Go to the line that contains "Task: Open the Критерий ШПД dropdown" in the records below and repeat it, and each line after it, exactly through the end, omitting pictures.

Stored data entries
┌──

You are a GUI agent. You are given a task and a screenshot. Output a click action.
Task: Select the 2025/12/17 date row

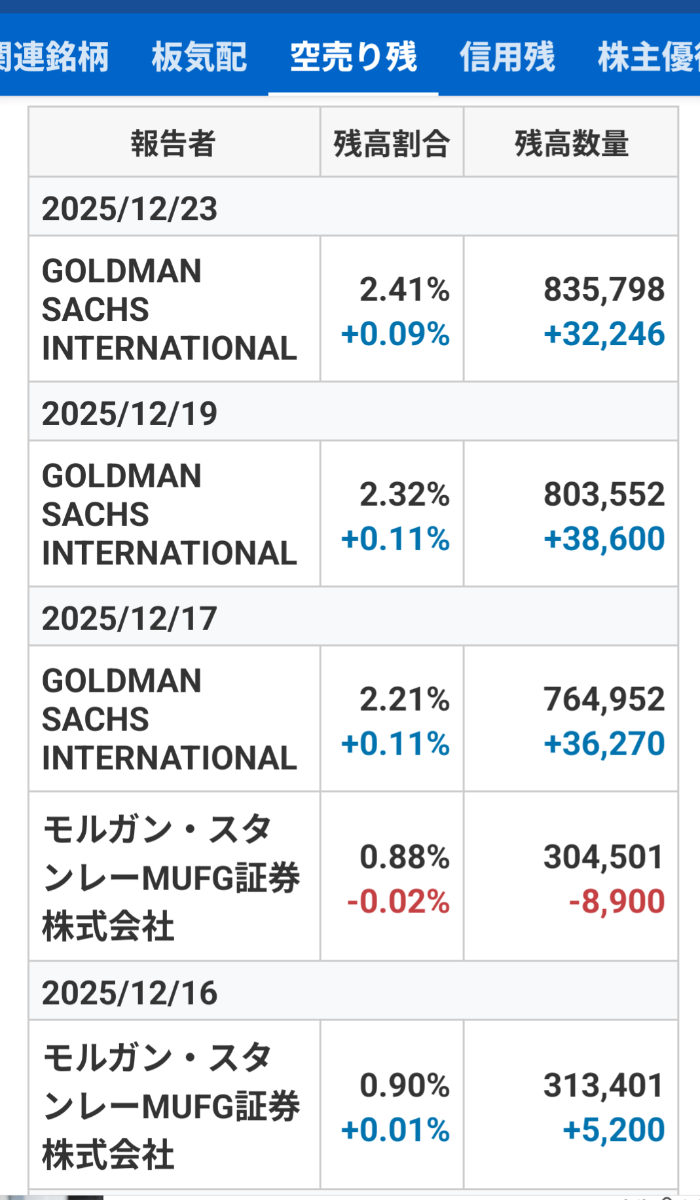pos(130,618)
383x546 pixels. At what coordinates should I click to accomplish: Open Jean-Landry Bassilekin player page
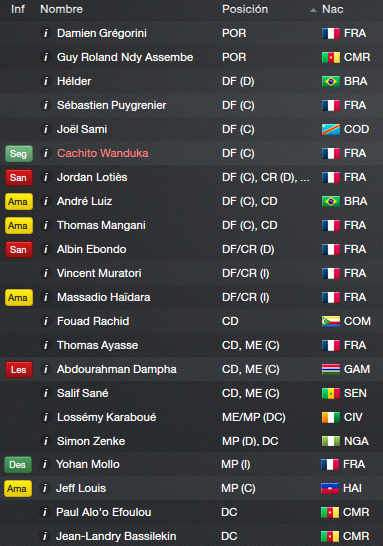(x=116, y=536)
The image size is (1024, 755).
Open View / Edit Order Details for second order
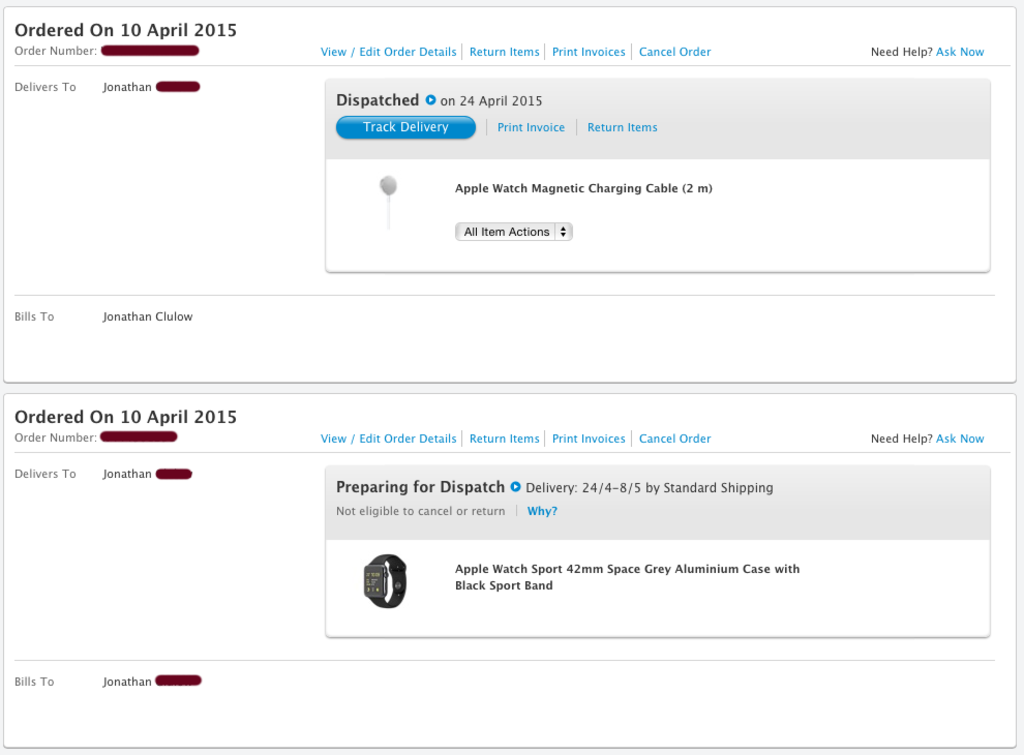(x=388, y=439)
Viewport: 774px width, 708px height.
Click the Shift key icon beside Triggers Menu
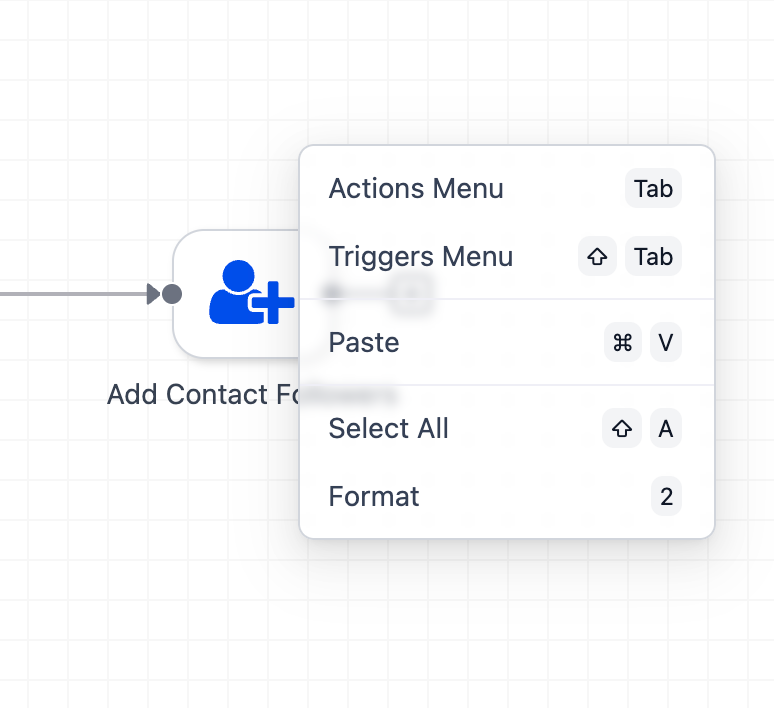pyautogui.click(x=597, y=257)
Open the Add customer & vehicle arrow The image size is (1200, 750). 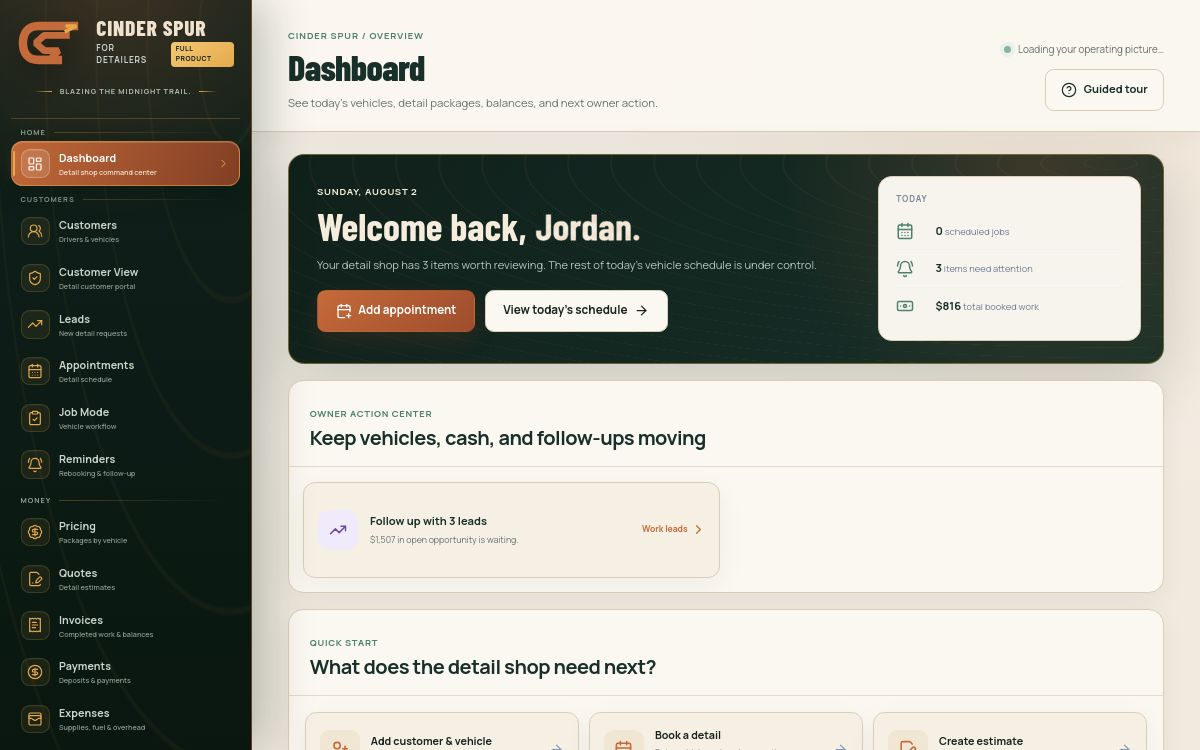[557, 747]
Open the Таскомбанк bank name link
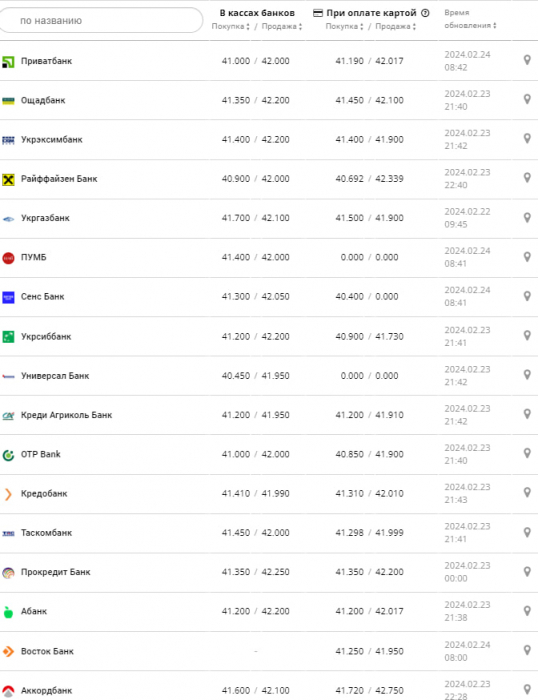The image size is (538, 700). click(46, 533)
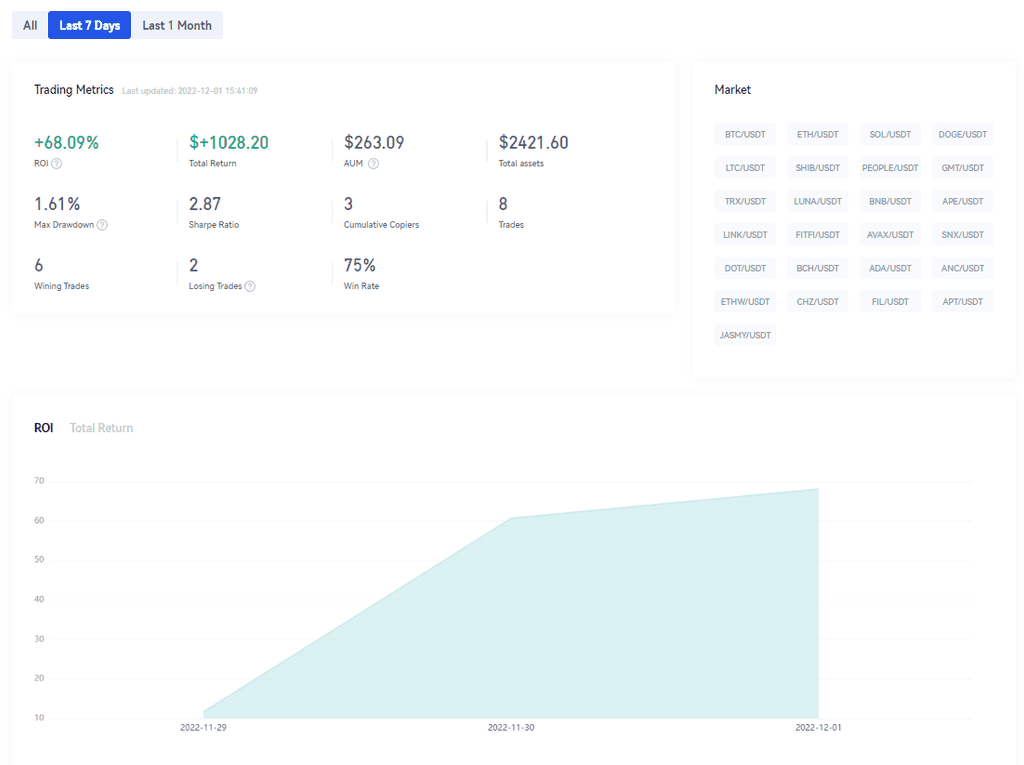Click the Losing Trades help icon
This screenshot has width=1024, height=765.
pyautogui.click(x=250, y=287)
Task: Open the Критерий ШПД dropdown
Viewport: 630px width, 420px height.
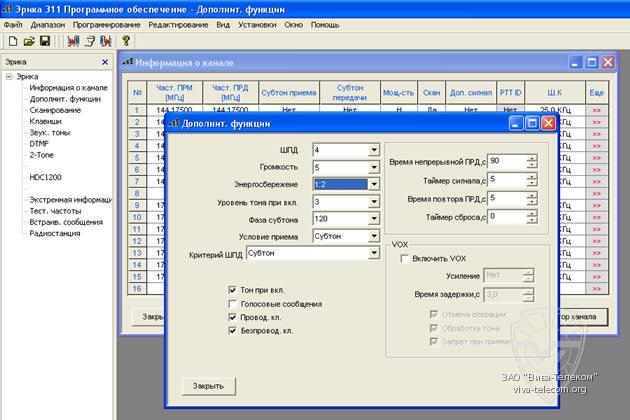Action: (x=374, y=254)
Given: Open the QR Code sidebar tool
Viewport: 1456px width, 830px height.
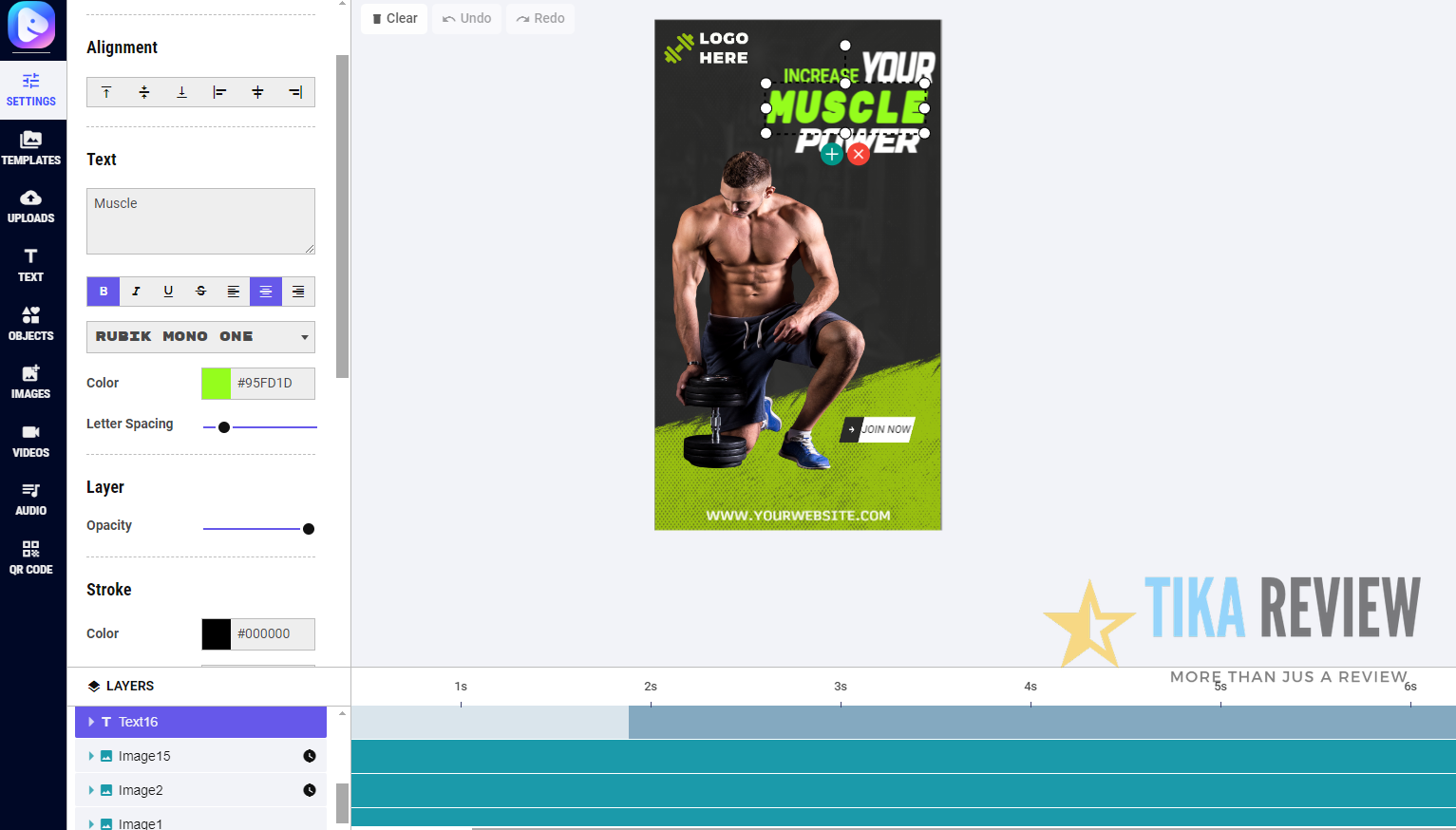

└──

ANSWER SPACE >>
Task: Open the Критерий ШПД dropdown
Viewport: 630px width, 420px height.
Action: (x=374, y=254)
Given: Open the QR Code sidebar tool
Viewport: 1456px width, 830px height.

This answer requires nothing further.